Com o desenvolvimento tecnológico e a chegada de máquinas e veículos automotores, não somente a percepção do movimento concretizou-se como algo fundamental, mas também foi acrescida da importância da discriminação da velocidade de movimentação dos objetos. Afinal, como afirmam Raghuram, Lakshminarayan e Khanna (2005), lidar com altas velocidades e estimá-las é essencial em tarefas de direção veicular. Esta importância pode ser mais facilmente compreendida quando se trata especificamente de pedestres, ou seja, estes precisam ter uma noção adequada da velocidade de movimentação dos veículos para realizarem uma travessia, por exemplo. Por outro lado, os motoristas entre as várias tarefas visuais exigidas na condução de um veículo, devem ainda estar atentos à velocidade de movimentação dos pedestres, ciclistas e principalmente na estimação da velocidade dos outros veículos que seria a tarefa mais importante ao dirigir, tudo isso a fim de evitar acidentes de trânsito, muitos deles com consequências fatais (Scialfa, Guzy, Leibowitz, Garvey, & Tyrrel, 1991). Zhuang et al. (2020) observaram que a estimativa do tempo de travessia é um processo importante na tomada de decisões sobre atravessar a rua. Este estudo avaliou a capacidade do pedestre de estimar o tempo de travessia em um experimento de campo. O tempo de cruzamento foi medido por um método de produção com intervalo (os participantes produziram um intervalo para representar tempo estimado de travessia) e um método de travessia imaginado. Os resultados mostraram que, embora os pedestres jovens geralmente tenham uma estimativa precisa do tempo de travessia, os pedestres idosos subestimaram consistentemente o tempo de travessia em ambos os métodos, especialmente em uma rua mais larga.

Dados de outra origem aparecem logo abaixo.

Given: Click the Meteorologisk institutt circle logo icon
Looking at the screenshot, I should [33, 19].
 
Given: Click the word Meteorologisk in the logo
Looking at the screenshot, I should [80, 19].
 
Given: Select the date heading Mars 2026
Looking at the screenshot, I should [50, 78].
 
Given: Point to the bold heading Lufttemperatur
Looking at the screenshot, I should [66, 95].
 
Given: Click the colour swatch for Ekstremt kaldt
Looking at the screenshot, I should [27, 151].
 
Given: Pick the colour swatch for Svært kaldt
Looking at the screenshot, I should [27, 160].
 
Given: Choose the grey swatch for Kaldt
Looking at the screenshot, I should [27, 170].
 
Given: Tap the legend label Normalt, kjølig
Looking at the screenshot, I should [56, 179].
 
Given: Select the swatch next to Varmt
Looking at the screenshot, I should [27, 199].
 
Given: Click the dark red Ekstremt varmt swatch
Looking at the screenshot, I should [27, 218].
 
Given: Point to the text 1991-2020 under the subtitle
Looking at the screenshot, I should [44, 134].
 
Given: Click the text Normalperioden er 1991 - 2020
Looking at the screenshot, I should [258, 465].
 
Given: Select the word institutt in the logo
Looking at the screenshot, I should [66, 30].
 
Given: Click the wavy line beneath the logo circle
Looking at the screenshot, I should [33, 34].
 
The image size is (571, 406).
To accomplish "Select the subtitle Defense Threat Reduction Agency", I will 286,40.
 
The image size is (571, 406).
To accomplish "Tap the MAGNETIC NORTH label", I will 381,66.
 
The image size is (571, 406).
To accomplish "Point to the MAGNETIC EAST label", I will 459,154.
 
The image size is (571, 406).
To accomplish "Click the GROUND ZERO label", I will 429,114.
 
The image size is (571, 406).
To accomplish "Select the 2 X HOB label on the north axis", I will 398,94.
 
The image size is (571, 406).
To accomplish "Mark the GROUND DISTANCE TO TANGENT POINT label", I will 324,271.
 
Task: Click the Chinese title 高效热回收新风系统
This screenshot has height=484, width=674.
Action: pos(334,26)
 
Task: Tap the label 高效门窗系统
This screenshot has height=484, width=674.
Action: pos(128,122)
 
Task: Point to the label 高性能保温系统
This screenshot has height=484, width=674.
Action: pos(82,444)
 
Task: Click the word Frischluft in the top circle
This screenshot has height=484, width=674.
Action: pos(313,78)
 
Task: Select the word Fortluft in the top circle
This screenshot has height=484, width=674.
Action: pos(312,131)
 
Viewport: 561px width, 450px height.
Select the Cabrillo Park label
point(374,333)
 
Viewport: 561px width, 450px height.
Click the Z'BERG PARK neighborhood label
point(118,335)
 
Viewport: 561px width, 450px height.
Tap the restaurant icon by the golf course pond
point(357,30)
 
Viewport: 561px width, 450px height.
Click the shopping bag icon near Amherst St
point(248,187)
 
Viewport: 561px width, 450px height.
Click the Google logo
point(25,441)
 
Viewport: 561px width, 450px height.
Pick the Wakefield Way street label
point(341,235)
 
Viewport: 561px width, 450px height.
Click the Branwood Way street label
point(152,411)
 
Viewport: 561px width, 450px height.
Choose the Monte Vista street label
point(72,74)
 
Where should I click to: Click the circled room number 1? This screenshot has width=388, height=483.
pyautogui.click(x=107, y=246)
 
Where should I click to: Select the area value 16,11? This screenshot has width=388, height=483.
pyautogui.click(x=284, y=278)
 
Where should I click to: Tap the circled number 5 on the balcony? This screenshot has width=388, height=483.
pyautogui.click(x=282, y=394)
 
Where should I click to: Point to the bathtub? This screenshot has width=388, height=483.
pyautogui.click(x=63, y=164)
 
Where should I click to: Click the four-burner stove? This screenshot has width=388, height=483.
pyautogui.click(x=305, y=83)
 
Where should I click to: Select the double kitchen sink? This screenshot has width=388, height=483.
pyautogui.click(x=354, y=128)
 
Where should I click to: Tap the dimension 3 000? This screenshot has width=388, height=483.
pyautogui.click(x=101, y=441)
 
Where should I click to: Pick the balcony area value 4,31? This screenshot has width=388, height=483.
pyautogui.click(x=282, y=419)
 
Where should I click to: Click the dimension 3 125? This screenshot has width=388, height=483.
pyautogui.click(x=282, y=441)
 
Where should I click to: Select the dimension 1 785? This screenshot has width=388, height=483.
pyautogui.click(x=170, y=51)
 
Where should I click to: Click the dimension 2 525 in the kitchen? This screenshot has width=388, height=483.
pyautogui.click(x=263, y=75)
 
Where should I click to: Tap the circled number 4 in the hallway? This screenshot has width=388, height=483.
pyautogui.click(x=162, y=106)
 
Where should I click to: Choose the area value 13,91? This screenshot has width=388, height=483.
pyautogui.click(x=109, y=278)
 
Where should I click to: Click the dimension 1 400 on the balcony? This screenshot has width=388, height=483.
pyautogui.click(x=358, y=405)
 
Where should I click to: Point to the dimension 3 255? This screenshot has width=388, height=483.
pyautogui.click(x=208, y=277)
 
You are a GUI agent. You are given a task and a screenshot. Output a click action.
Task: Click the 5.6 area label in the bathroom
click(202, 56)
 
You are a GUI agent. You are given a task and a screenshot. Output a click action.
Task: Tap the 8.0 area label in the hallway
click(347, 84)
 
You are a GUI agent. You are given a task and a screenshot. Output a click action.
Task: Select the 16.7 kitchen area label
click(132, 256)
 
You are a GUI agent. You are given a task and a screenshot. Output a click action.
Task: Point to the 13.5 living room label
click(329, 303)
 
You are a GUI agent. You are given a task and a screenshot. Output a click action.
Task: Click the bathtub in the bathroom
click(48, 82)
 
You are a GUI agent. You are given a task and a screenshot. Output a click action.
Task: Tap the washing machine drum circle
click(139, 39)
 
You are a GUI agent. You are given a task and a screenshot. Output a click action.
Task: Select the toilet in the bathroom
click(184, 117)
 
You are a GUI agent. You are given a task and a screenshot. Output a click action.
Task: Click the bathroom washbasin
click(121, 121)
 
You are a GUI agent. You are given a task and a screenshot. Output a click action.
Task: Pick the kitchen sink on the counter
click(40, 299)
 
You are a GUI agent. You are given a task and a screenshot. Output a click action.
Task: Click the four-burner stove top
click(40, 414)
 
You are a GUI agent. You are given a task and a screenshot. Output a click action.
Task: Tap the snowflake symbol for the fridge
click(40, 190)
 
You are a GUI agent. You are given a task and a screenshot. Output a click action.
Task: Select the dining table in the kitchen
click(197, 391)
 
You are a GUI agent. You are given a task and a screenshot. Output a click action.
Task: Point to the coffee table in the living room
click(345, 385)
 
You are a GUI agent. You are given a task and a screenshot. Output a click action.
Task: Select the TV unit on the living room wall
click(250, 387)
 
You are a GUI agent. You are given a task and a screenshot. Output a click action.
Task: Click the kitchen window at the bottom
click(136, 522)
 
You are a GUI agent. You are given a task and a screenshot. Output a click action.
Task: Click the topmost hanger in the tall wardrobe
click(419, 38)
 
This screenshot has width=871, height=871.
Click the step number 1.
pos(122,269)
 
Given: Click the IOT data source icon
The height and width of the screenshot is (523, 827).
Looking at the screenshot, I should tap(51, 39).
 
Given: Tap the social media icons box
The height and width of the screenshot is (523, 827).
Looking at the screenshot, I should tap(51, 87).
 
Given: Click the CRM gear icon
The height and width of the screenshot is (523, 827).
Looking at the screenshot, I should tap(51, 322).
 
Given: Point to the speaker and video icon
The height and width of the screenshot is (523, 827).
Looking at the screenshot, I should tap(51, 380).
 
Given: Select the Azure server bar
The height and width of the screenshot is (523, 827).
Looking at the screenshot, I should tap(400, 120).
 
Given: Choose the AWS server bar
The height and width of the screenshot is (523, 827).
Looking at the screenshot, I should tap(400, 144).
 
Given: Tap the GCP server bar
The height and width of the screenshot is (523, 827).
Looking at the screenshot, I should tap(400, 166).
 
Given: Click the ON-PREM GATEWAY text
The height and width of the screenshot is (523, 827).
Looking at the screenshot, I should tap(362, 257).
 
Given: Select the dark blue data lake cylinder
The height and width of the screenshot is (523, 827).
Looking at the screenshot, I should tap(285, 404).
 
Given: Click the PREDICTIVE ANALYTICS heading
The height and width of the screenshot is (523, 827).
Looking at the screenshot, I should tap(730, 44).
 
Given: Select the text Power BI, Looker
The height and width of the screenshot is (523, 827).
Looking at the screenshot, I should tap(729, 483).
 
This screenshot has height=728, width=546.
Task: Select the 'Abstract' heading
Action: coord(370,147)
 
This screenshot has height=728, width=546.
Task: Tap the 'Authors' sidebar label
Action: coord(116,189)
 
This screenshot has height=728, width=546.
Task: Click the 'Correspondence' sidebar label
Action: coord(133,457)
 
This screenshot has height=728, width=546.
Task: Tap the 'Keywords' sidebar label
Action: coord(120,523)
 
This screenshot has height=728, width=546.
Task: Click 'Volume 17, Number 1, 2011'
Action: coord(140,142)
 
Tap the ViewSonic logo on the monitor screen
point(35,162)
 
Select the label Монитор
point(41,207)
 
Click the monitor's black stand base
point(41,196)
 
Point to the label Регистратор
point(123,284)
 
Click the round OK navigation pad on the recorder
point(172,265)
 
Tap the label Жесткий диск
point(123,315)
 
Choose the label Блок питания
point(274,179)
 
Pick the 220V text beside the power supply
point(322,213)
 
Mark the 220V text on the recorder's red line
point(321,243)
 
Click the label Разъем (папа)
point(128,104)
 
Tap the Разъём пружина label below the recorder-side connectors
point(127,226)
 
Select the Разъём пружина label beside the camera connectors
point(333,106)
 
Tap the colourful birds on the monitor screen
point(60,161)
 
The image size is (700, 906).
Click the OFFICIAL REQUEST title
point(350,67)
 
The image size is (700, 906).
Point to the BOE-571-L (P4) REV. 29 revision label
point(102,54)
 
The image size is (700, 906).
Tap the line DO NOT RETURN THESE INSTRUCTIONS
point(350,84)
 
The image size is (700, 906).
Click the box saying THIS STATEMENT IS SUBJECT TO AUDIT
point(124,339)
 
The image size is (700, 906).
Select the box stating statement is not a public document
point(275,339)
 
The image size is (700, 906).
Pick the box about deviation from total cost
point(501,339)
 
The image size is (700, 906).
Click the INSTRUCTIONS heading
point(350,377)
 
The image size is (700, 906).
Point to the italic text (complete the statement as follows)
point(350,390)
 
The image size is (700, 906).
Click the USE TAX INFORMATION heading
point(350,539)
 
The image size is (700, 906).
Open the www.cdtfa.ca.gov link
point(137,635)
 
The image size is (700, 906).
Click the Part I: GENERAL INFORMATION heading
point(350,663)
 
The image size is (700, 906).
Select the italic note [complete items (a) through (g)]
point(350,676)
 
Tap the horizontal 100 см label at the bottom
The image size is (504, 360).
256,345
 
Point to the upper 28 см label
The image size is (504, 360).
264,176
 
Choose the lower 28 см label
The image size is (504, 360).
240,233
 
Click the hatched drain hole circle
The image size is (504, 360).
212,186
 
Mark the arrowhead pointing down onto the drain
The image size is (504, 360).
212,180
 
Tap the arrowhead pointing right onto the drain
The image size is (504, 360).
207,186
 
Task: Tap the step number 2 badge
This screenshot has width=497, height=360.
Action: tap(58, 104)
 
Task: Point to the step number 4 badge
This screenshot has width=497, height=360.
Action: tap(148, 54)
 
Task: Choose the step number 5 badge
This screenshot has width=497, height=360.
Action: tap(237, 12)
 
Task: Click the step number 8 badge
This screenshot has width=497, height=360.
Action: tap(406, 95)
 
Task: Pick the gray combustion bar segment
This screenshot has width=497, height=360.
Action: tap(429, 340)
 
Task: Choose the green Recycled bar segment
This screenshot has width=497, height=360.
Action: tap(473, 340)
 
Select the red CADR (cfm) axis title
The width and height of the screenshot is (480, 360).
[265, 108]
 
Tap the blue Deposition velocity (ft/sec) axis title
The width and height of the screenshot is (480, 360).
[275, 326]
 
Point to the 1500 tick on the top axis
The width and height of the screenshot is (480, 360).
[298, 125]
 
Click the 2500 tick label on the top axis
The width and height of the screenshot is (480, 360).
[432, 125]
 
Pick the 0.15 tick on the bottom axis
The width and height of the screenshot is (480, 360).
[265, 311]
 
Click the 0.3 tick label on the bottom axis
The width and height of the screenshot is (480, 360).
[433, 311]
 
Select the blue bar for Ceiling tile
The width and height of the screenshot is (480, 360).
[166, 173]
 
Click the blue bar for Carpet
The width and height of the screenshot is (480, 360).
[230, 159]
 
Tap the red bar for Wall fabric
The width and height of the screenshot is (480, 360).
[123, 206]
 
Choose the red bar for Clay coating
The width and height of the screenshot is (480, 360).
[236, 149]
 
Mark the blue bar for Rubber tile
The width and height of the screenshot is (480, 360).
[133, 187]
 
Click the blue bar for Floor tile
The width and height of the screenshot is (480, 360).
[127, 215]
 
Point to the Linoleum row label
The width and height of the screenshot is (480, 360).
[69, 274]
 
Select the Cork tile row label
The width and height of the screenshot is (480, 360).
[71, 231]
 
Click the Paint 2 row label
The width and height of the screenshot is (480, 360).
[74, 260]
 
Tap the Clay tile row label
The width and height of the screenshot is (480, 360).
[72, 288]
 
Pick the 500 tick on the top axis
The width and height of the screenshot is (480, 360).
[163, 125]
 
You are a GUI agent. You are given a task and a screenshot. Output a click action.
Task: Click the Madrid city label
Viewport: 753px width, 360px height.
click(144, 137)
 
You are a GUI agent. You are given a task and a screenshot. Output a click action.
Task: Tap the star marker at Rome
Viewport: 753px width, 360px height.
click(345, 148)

As estatísticas oficiais brasileiras apontaram que, em 2019, foram 40.721 mortes provocadas em acidentes de trânsito (Seguradora Líder, 2019). Deste total, 11.919 pessoas vieram a óbito em casos de atropelamento. Estes números colocam em evidência a necessidade de estudos relacionados à percepção de movimento, bem como de discriminação de velocidade na população brasileira.

Consoante o que foi dito em epígrafe, ainda que a percepção de movimento em si tenha, ao longo dos anos, despertado o interesse de pesquisadores de diversas áreas, especificamente a discriminação da velocidade de movimentação de objetos em campo aberto tem sido negligenciada e poucos estudos são encontrados na literatura, como por exemplo, as pesquisas de Scialfa et al. (1991), Raghuram, Lakshminarayan e Khanna (2005), Schutz, Billino, Bodrogi, Polin, Khanh e Gegenfurtner (2015) e Milosevic e Milic (1990), que se propuseram a investigar as relações entre a discriminação de velocidade e a idade e o sexo dos participantes. Nestes estudos, os participantes se encontravam dentro dos veículos e a obtenção dos dados consistia em estimarem a velocidade dos veículos em que viajavam ou outros que trafegavam.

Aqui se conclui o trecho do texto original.